++++ Texte extrait ++++

La défense antiaérienne de la Corée
du Nord semble importante mais elle a
pour base une artillerie sol-air
obsolète, uniquement capable de contrer
des missiles de croisière à basse
altitude. Cette défense serait
exterminée dès les premiers jours ou
devrait se débrancher pour survivre. Du
point de vue de l'attaquant, c'est du
pareil au même - surtout si l’on prend
en compte l'absence d'intégration réelle
des systèmes de renseignement et de
transmissions de Pyongyang.
Les conséquences d’une telle guerre
seraient déplorables aussi bien pour les
Nord-coréens que pour l'humanité en
général. On pourrait bien sûr trouver
une forme aiguë de fierté nationale
voire de patriotisme dans
l'extermination d'une armée enthousiaste
mal équipée. En fin de compte, en
1980-1988 dans la guerre contre l'Irak,
l'Iran utilisait la tactique de "vagues
humaines" pour tenter de résoudre le
conflit de position.
Mais une telle extermination humaine,
sans grand effet, pourrait déclencher
des troubles sociaux très désagréables
pouvant, pourquoi pas, dégénérer en
révolution.
Or ce serait précisément l'objectif
du commandement des opérations
psychologiques des Etats-Unis. La
version parfaite ? L'ennemi se mettrait
lui-même en condition grâce à ses
contradictions internes et il suffirait
de le laisser se fatiguer et désespérer.
L'économie
En principe, le fait que la Corée du
Nord ait maîtrisé aussi rapidement les
technologies balistiques et ait pu créer
un dispositif nucléaire n’est pas
étonnant, bien qu'il soit imparfait. Il
est encore trop tôt pour parler de la
présence au Nord d'une munition
nucléaire, qui plus est d'une ogive pour
un missile.
Essai nucléaire nord-coréen De plus, la
mobilisation limitée des faibles
ressources nord-coréennes est combinée à
la minimalisation des dépenses
"secondaires" – c’est-à-dire celles qui
ne servent pas à la défense et à
l'entretien. Le contexte socioéconomique
permet à Pyongyang de contrôler et
diriger fermement l'économie.
Il est exagéré de penser que
l'obscurité, la famine et les dix plaies
d'Egypte règnent en Corée du Nord. Les
cataclysmes naturels de la seconde
moitié des années 1990, couplés à la
dégradation des sols en raison d'une
agriculture extensive, ont effectivement
entraîné une pénurie alimentaire et la
famine à une certaine époque. Mais cette
situation a déjà été surmontée et selon
certaines informations, à la fin des
années 2010, la Corée du Nord avait
réussi à améliorer considérablement sa
production agricole.

++++ Données extraites ++++

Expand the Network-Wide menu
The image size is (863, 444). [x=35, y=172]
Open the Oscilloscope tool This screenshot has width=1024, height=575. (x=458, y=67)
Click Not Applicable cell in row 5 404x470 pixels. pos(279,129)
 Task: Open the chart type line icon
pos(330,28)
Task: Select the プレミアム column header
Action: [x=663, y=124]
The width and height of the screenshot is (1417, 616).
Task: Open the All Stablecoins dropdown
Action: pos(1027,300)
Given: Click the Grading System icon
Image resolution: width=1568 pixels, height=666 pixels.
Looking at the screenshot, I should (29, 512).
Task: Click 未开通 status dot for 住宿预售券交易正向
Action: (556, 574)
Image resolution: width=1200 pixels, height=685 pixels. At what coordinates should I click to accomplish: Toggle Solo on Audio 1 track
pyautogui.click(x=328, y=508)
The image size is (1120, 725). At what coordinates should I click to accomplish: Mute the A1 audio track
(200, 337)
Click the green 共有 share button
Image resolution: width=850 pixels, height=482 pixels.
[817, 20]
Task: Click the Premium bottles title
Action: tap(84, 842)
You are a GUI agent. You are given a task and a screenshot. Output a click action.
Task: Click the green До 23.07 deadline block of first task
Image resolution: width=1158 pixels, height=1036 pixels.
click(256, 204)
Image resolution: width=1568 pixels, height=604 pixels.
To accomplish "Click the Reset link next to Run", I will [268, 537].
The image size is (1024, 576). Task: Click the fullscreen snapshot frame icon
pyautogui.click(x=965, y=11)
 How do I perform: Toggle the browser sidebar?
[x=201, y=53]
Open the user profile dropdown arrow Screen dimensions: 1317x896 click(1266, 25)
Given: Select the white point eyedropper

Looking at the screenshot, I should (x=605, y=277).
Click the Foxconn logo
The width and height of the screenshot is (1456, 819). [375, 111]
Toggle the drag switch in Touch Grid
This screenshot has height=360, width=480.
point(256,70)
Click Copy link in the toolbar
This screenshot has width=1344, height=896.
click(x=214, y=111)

++++

→ Consigne 1: Renvoie le passage de l'extrait sur la Corée du Nord qui va de « Il est exagéré » à « production agricole. ».
→ Consigne 2: Rédige la suite du texte sur la Corée du Nord, à partir de sa dernière phrase.
Les lignes n'ont aucun rôle dans ce travail.

→ Résultat 1:
Il est exagéré de penser que
l'obscurité, la famine et les dix plaies
d'Egypte règnent en Corée du Nord. Les
cataclysmes naturels de la seconde
moitié des années 1990, couplés à la
dégradation des sols en raison d'une
agriculture extensive, ont effectivement
entraîné une pénurie alimentaire et la
famine à une certaine époque. Mais cette
situation a déjà été surmontée et selon
certaines informations, à la fin des
années 2010, la Corée du Nord avait
réussi à améliorer considérablement sa
production agricole.

→ Résultat 2:
Néanmoins Pyongyang est incapable de
maintenir une économie industrielle
développée et équilibrée mettant
l’accent sur l’innovation. Certains
secteurs "secondaires" de l'industrie
connaissent un développement très lent.
La modernisation autoritaire
contrôlée, accompagnée d'un
assouplissement considérable des
sanctions internationales, pourrait
mener à un "miracle nord-coréen". A
condition qu'on en ait besoin sur fond
de réduction de la consommation à
travers le monde et d'excès des
capacités industrielles.
Mais la situation actuelle
s’apparente de plus en plus à un trou
noir : la Corée du Nord dépense ses
meilleures ressources personnelles et
technologiques pour la défense et le
développement d’une arme de destruction
massive, tandis que le reste de
l'industrie tourne au ralenti, voire se
dégrade. La situation était similaire en
URSS dans les années 1980 et rien ne
prête à croire que dans le cas présent,
l'affaire se terminera autrement.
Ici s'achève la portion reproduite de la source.